Every single time the Packers build even a somewhat comfortable lead (10 points or so), they suddenly drop into a soft zone on defense. The Packers send only a three-man rush and the secondary is almost in a kind of prevent defense. This, in turn, lets opponents back into the game and makes the score even closer than it actually looks.
With five divisional games on the docket, the Packers can no longer afford to play that kind of defense. If they want to have a home game at Lambeau Field in January, they are going to have to learn to step on the throats of their opponents.
Starting with the Lions.
The Packers won the Super Bowl in 2010 as the most injured team in the NFL.
They will probably be in the same position should they win the Lombardi Trophy again in February. The injury situation this time around is even worse, it can be argued, and the defense in particular has been hard hit.
Thanks to a "restocking of the cabinet" by Ted Thompson in the NFL Draft this past April, the future appears bright for the Packers. Their young players are getting playing time sooner than expected and some, like rookie Casey Hayward, have been playing very well.

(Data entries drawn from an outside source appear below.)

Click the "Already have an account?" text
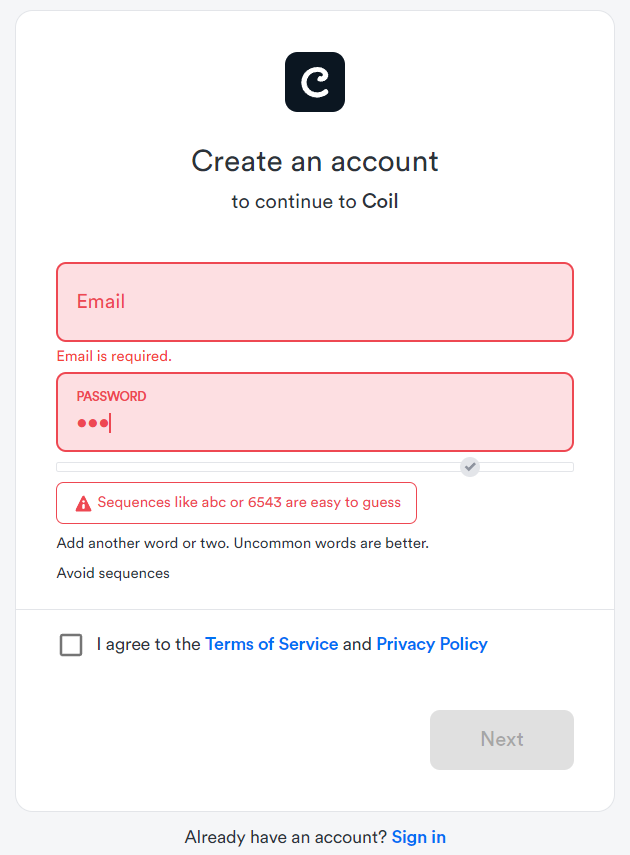The height and width of the screenshot is (855, 630). click(285, 837)
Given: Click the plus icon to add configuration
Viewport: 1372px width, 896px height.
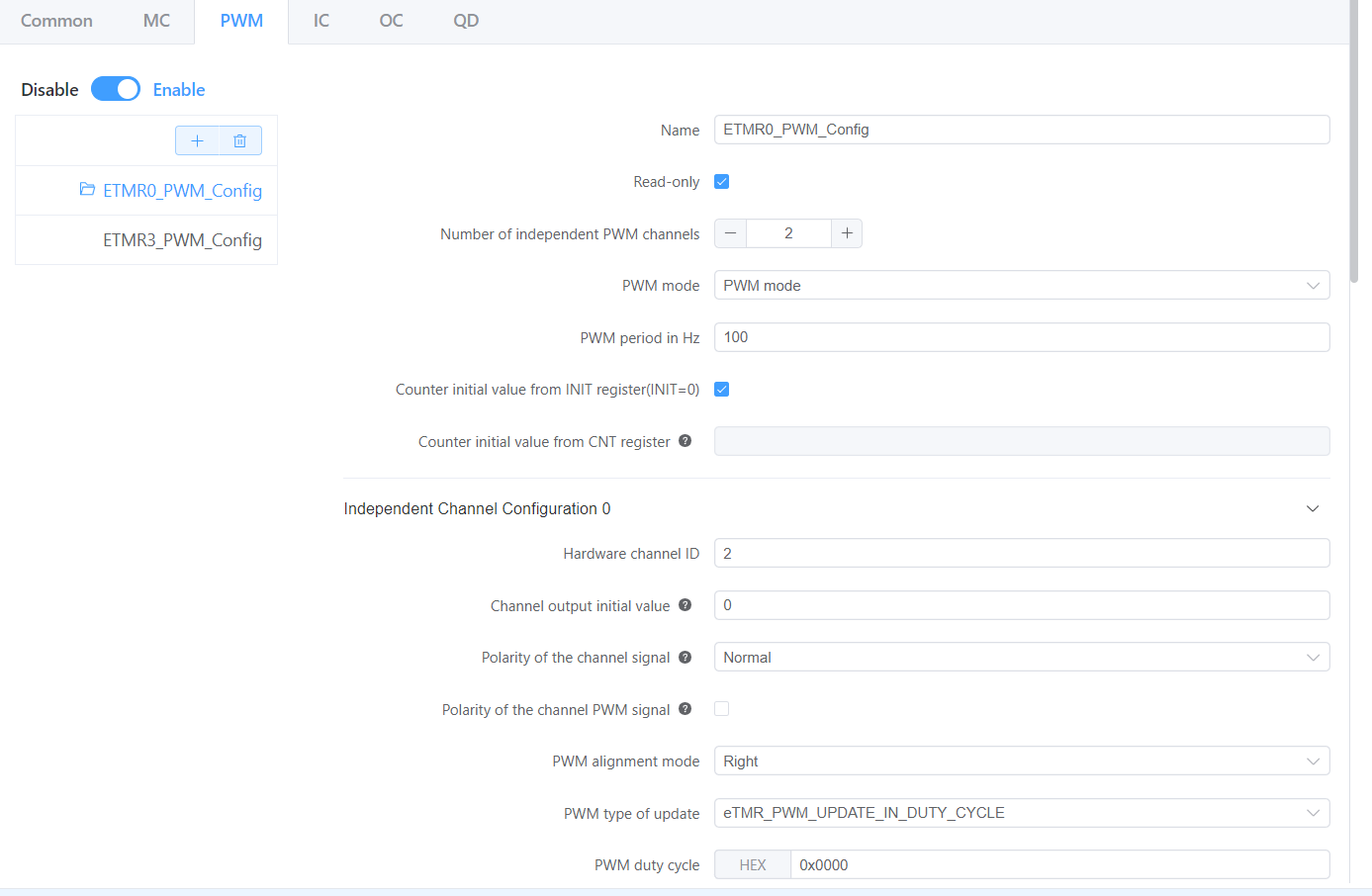Looking at the screenshot, I should [197, 140].
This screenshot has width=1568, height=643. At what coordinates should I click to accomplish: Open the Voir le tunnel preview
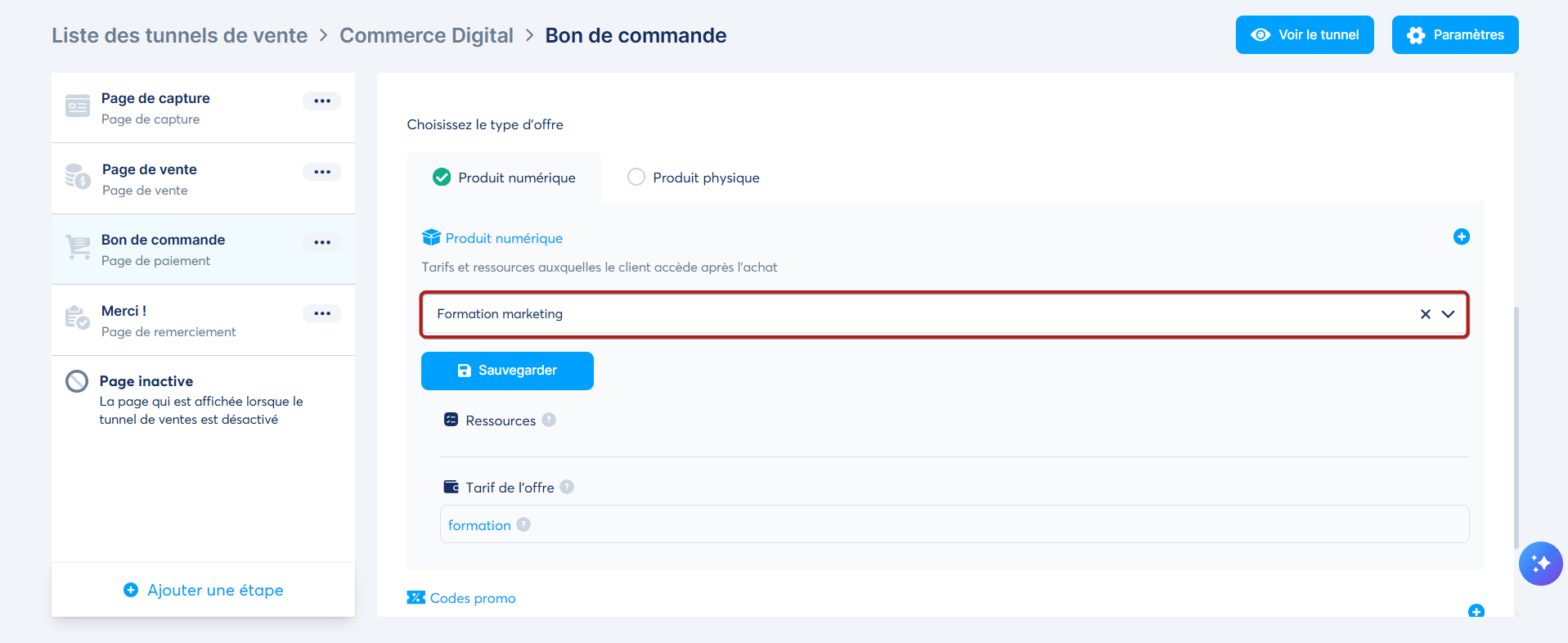point(1305,34)
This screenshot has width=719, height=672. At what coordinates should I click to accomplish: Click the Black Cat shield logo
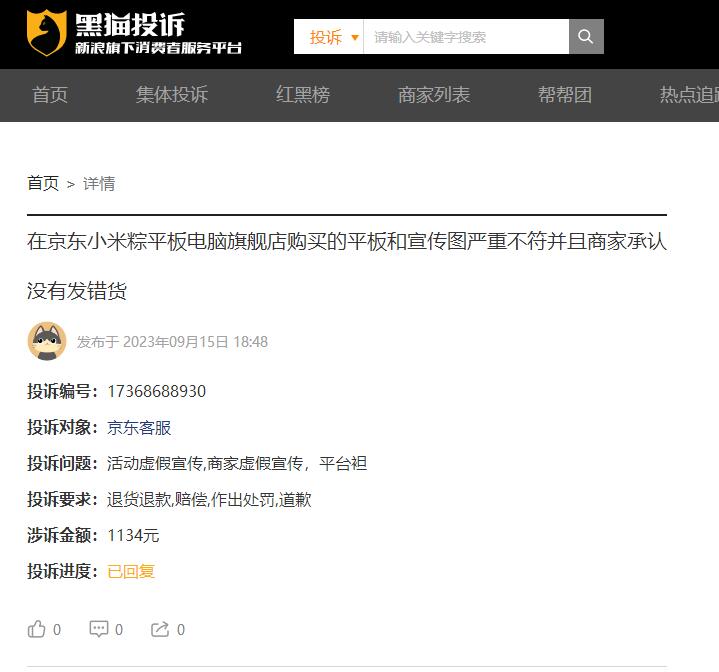click(x=46, y=33)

Still the Packers cannot afford to lose anyone else for an extended period of time, most notably their quarterback. The "next man up" philosophy has served them well so far, but a team can only take so much.
Thanks to a leaky offensive line, the Lions will need to be on their heels against a Packers defense that thrives on forcing turnovers.
Even without Clay Matthews, the Packers young secondary has shown a nose for finding the football. If the linebackers and defensive line can continually establish pressure on Stafford, then the Lions quarterback will be forced into making some bad decisions.
He's no Jay Cutler, but Stafford still has a habit of making some bad throws judged by his eight interceptions so far on the season.
The Packers also could knock the ball out of Leshoure's hands. He's fumbled twice this season and being a young running back, he's going to make some mistakes.
The key for the Packers is being the catalyst for those mistakes.
Remember what I said earlier about Capers being soft on defense once the Packers built a comfortable lead?
Well, the same goes for McCarthy and the offense.
The Packers have tendency to go conservative on offense when they get up by just a little more than seven points. They go either exclusively to the run or McCarthy goes to a dink and dunk offense instead of letting his MVP quarterback drive the ball right down the opponent's throat.
The Packers want to serve notice that the NFC North still belongs to them and there is no better way than blowing out their divisional rivals.